Rosen, a lawyer whose former clients have included General Motors and Hyundai, served as general counsel for the Transportation Department during the George W. Bush administration, where he was known as an opponent of efforts to combat climate change and regulate auto pollution. The plan would strip away regulations that he has fought for years.

“The thinking is, whatever they do to relax the standards, California will sue,” said Myron Ebell, who led the Trump administration’s EPA transition team. “So why not go for the whole thing?”

Jody Freeman, a professor of environmental law at Harvard and a former adviser to President Barack Obama, noted that previous efforts to pre-empt such state-level authority have failed. “We’ve never seen a state-level waiver being revoked, and it’s not clear how that would work,” Freeman said.

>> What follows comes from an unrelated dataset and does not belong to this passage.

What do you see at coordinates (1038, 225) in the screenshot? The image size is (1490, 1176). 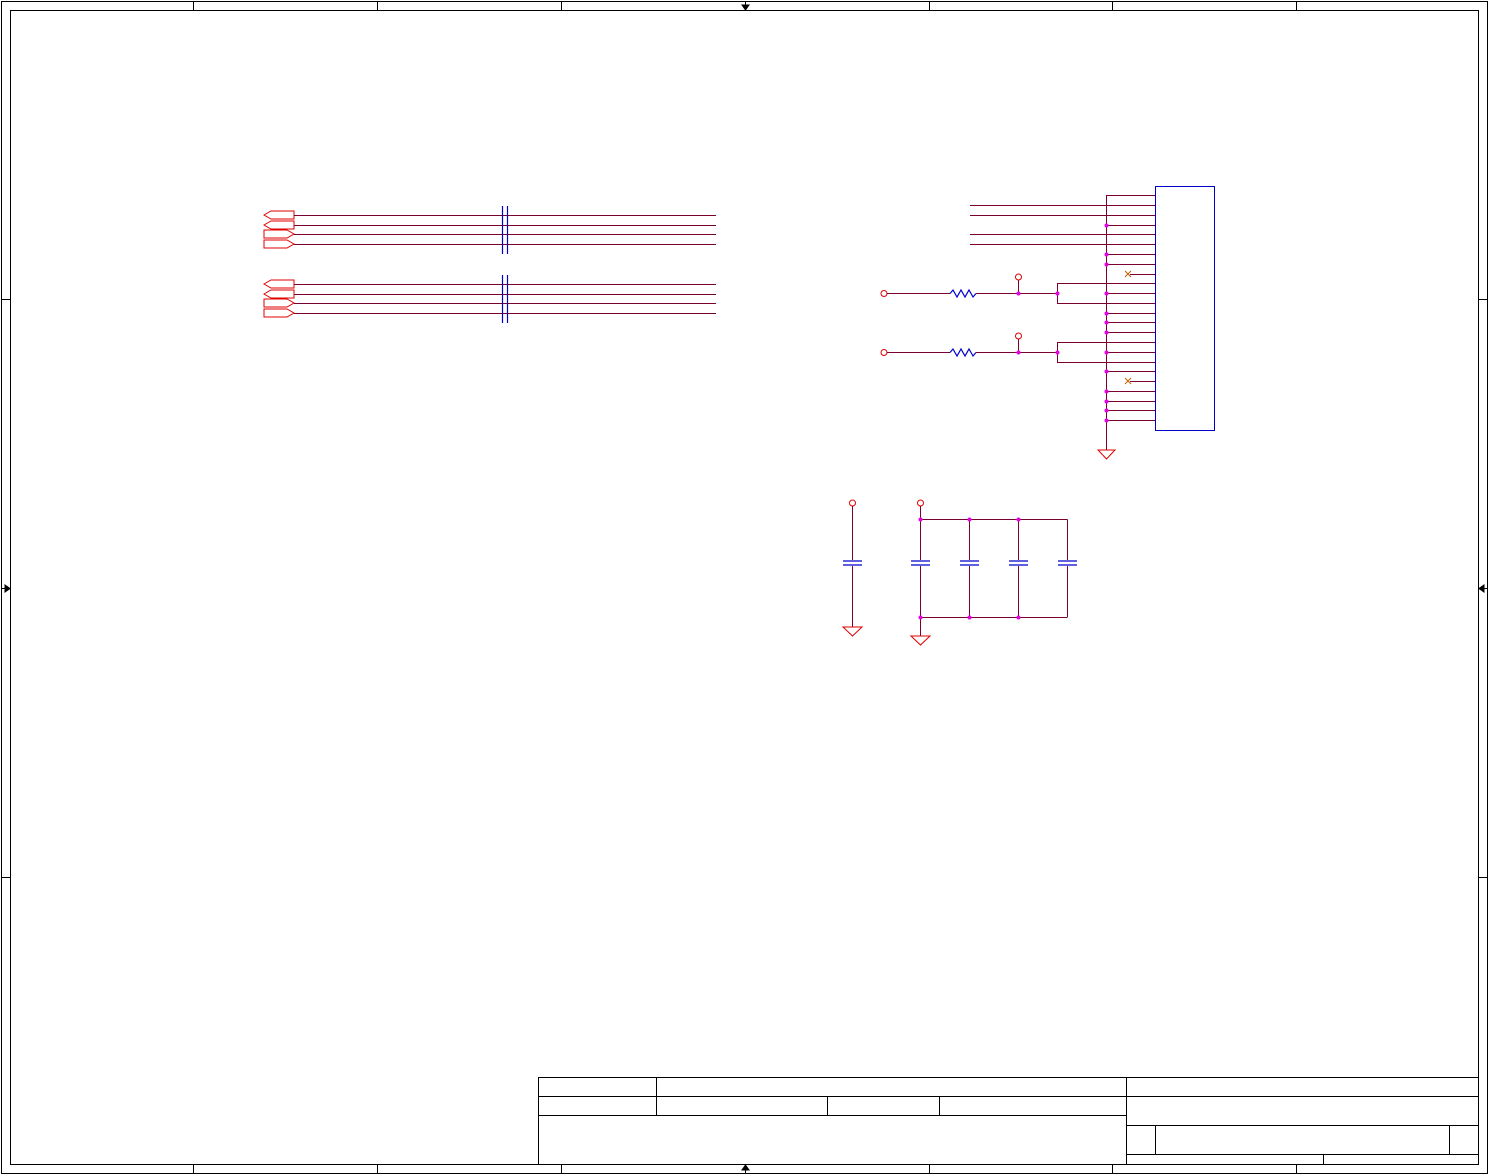 I see `signal-wires` at bounding box center [1038, 225].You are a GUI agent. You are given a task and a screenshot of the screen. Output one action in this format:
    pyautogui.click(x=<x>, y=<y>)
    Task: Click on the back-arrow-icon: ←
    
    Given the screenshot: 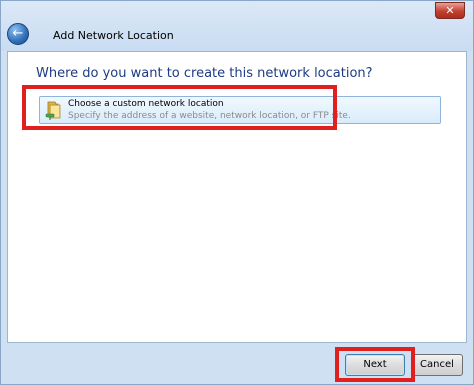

Once the rule is made public, the EPA and Transportation Department will take public comments before revising it and publishing a final rule this year. People who have spoken with Wheeler say they expect to see his more cautious approach reflected in a final rule that is less radical but more legally defensible.

And they note that even as on Thursday Wheeler walked back Pruitt’s move not to enforce pollution rules for “glider” trucks, he also wrote a memo saying that he intended to revisit the policy.

“He didn’t say, I’m abandoning this whole effort,” Revesz said. “The last sentence of his memo is essentially saying, ‘We’ll still proceed full steam ahead.’ He’s just going to find a way to proceed more cautiously. His style is different, but ultimately he’s pursuing the same aim.”